● **Written exercise**
Tally the lines in the material below that contain the string "icon", treating uppercase and lowercase letters as different. Reply with the number alone.

● **Supplied records**
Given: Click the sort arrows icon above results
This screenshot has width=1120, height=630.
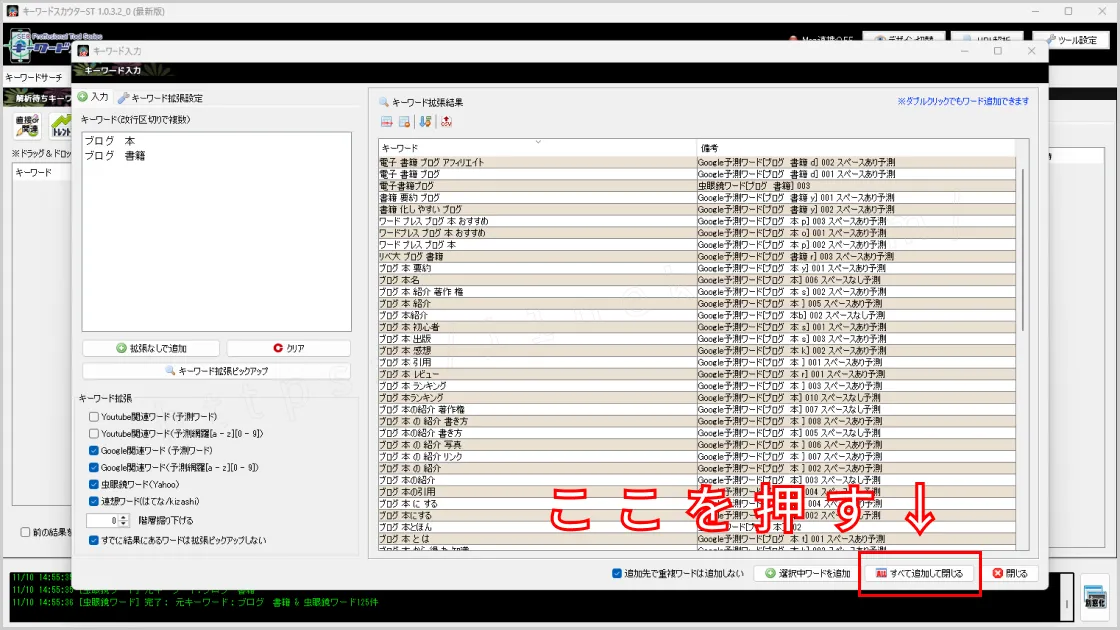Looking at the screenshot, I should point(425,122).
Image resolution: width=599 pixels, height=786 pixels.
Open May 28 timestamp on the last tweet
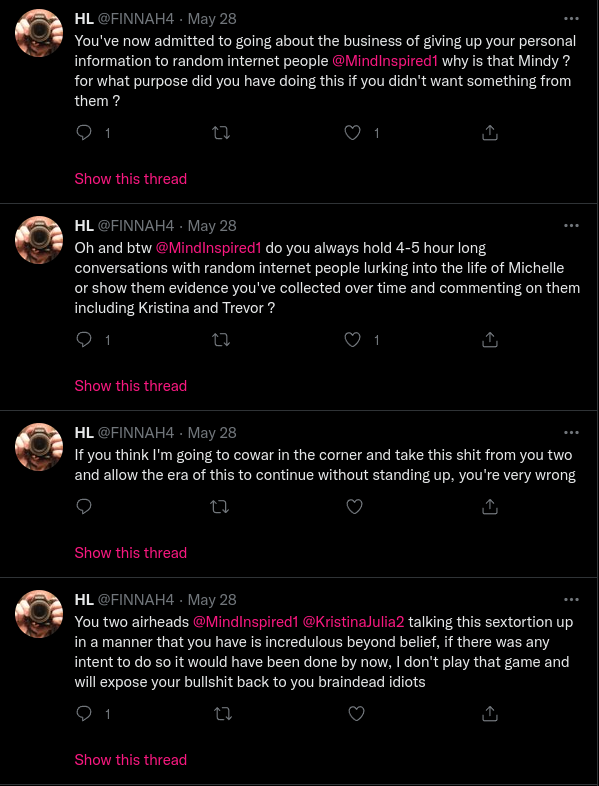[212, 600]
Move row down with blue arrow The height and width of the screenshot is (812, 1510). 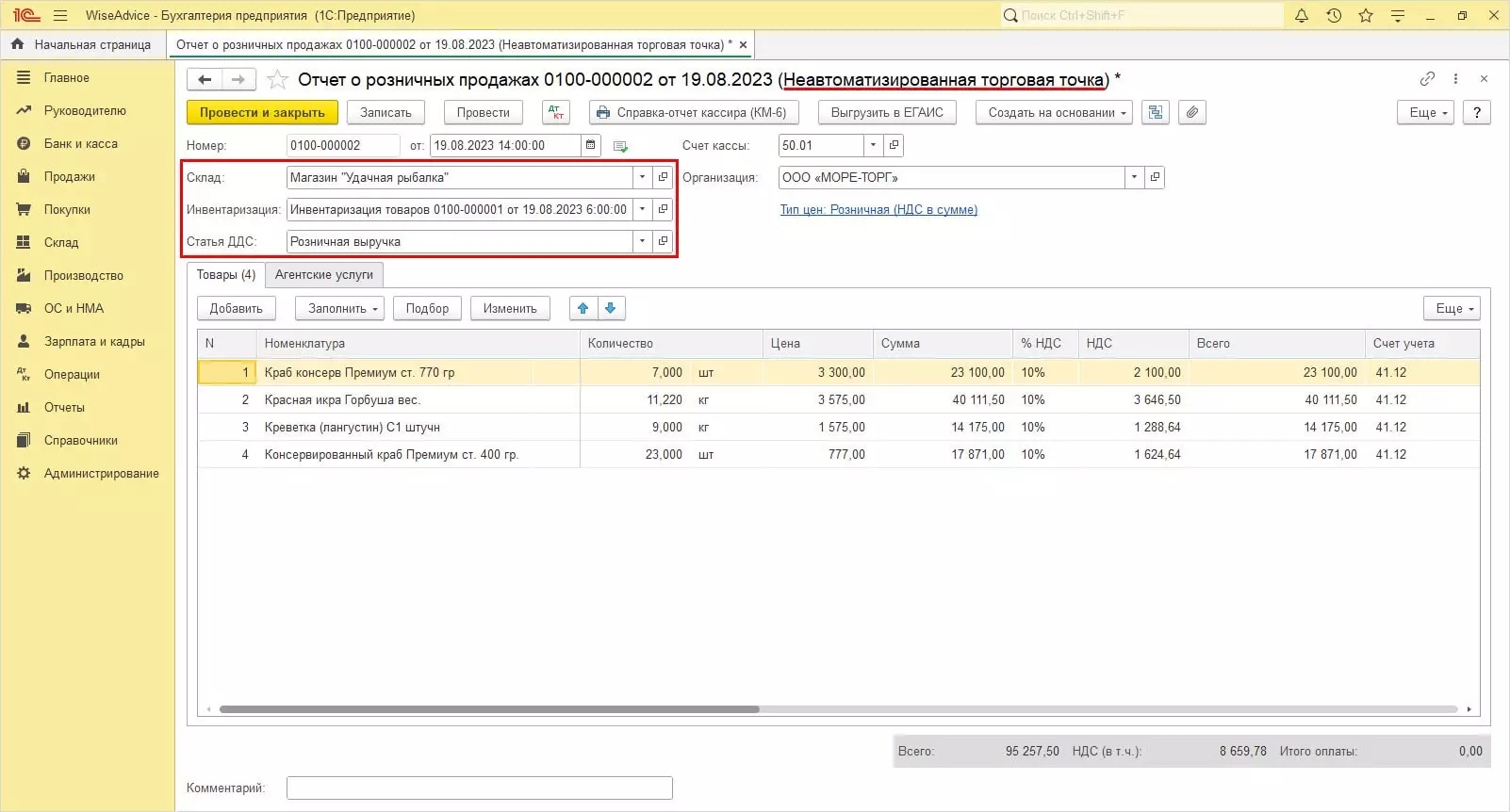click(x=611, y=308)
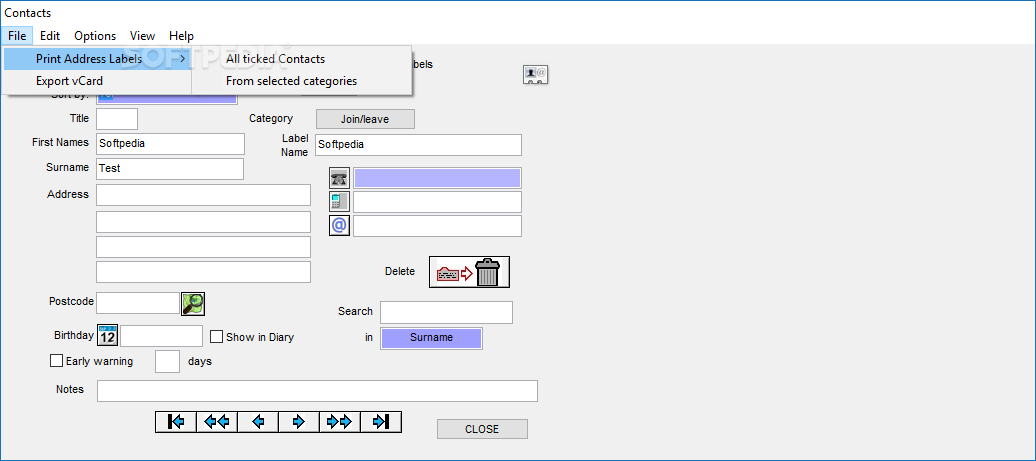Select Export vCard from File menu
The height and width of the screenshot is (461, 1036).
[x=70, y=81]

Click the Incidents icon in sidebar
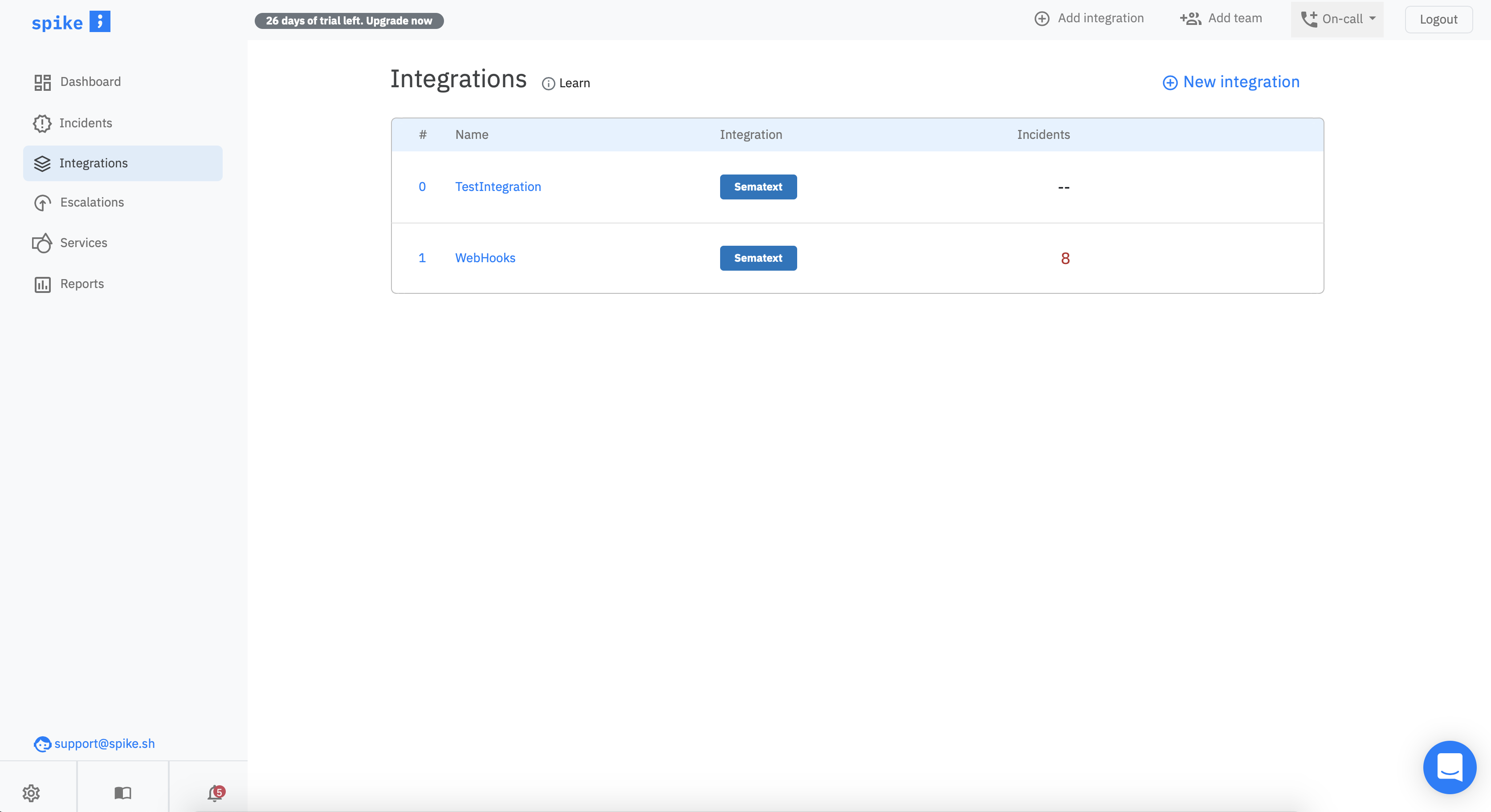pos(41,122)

● **Response to the task**
2